Nous retrouvons la route, et d’autres manifestants qui reviennent également. Nous passons devant l’Eglise dont la porte a été défoncée, la porte vitrée de la poste a volé en éclats, les arrêts de bus, les cabines téléphoniques ont été détruites. Plus loin, des wagons ont été tirés au milieu de la route. Des tas de palettes ont été répandus sur la chaussée. Les panneaux de signalisation et de publicité, les feux tricolores, ont été arrachés. Tout cela s’est produit derrière nous. Par qui ? Alors que nous avions vu tant de forces de police déployées, partout, plus nombreuses que les manifestants…

Au pont, nous sommes dirigés le long de la voie d’eau par un barrage de police. Des groupes de manifestants pacifistes, très dispersés refluent calmement, pour revenir vers les bus. Regardant vers le pont, je vois deux canons à eau prendre position alors que d’autres groupes arrivent tranquillement. Ils arrosent. Pourquoi ? Il n’y avait aucun incident, les gens rentraient tranquillement. Comme pour me punir de cette pensée, nous sommes à nouveau bombardés de bombes lacrymogènes par les flics du pont. Pourquoi ? Il ne se passait rien !
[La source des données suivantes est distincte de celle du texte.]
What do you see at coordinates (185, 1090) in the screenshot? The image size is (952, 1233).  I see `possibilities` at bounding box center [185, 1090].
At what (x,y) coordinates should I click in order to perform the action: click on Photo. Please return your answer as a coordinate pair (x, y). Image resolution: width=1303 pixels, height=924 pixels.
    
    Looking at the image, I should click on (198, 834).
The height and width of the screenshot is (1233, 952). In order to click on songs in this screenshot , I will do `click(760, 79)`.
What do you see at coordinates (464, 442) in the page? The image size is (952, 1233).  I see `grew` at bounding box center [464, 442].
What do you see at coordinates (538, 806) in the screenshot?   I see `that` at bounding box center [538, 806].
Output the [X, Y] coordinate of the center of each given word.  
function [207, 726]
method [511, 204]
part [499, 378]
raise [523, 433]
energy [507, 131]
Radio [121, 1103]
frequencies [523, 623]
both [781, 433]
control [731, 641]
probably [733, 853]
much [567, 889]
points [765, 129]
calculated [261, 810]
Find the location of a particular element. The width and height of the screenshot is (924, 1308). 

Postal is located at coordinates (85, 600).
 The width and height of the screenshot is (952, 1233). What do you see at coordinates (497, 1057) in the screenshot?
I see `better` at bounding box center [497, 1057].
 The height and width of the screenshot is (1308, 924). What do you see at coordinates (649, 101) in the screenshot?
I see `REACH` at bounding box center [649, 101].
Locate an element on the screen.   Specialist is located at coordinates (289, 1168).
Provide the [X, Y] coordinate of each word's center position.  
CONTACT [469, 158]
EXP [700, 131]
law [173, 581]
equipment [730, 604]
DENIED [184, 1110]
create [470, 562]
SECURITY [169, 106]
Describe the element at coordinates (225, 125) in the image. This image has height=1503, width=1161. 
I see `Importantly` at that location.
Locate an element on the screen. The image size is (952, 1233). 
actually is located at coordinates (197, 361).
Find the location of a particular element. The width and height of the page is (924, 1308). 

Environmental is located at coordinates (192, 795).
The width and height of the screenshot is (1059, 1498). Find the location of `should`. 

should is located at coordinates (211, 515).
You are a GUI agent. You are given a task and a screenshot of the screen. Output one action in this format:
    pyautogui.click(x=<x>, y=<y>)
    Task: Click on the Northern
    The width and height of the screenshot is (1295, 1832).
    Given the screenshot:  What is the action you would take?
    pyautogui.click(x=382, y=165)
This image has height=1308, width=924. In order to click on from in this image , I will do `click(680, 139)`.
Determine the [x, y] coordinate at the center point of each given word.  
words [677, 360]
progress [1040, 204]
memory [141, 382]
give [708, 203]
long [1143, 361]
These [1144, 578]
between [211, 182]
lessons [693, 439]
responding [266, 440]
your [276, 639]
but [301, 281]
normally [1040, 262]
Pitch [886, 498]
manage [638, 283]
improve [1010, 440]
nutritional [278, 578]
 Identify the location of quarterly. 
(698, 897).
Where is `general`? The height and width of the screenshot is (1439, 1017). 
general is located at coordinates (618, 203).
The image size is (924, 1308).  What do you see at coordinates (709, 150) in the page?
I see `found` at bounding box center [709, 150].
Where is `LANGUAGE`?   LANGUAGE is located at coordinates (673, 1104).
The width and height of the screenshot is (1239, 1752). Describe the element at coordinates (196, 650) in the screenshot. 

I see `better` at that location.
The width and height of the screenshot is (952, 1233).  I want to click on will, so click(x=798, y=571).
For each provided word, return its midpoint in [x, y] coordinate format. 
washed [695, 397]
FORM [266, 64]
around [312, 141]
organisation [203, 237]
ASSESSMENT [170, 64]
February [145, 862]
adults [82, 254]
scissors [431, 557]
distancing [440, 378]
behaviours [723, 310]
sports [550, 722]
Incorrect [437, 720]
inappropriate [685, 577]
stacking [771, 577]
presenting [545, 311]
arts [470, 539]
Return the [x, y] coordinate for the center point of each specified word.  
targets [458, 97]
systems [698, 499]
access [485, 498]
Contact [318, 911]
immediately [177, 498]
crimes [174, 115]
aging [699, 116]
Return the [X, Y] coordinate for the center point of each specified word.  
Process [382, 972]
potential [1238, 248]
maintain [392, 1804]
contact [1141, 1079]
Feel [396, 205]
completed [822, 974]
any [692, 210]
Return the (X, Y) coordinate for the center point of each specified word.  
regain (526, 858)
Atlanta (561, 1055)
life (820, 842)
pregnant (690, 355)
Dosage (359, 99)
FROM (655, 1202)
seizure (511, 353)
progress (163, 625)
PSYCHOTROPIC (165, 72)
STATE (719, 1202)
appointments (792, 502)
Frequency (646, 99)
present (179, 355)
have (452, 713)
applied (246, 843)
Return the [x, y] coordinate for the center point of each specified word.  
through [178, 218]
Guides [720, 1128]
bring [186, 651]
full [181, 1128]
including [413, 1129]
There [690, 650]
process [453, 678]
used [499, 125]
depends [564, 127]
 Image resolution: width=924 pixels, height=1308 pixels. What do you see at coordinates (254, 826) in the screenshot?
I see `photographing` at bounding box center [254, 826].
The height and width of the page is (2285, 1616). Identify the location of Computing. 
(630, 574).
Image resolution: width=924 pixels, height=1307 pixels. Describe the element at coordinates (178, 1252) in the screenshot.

Au pont de l’Europe, le camion du Mouvement de la Paix propose de le suivre pour aller au Jardin, lieu prévu pour le meeting de fin, ou de rentrer. L’immense majorité des troupes préfère revenir vers les cars. Et le camion finit par en faire autant.

Les Dijonnais se regroupent peu à peu et décident de rester ensemble, d’éviter la dispersion pour retrouver notre bus garé fort justement là où il nous avait déposé à midi. En face dans les fourrés, on distingue des casques noirs et des canons de fusils. Des petits groupes de CRS sont embusqués tout le long du parcours de retour.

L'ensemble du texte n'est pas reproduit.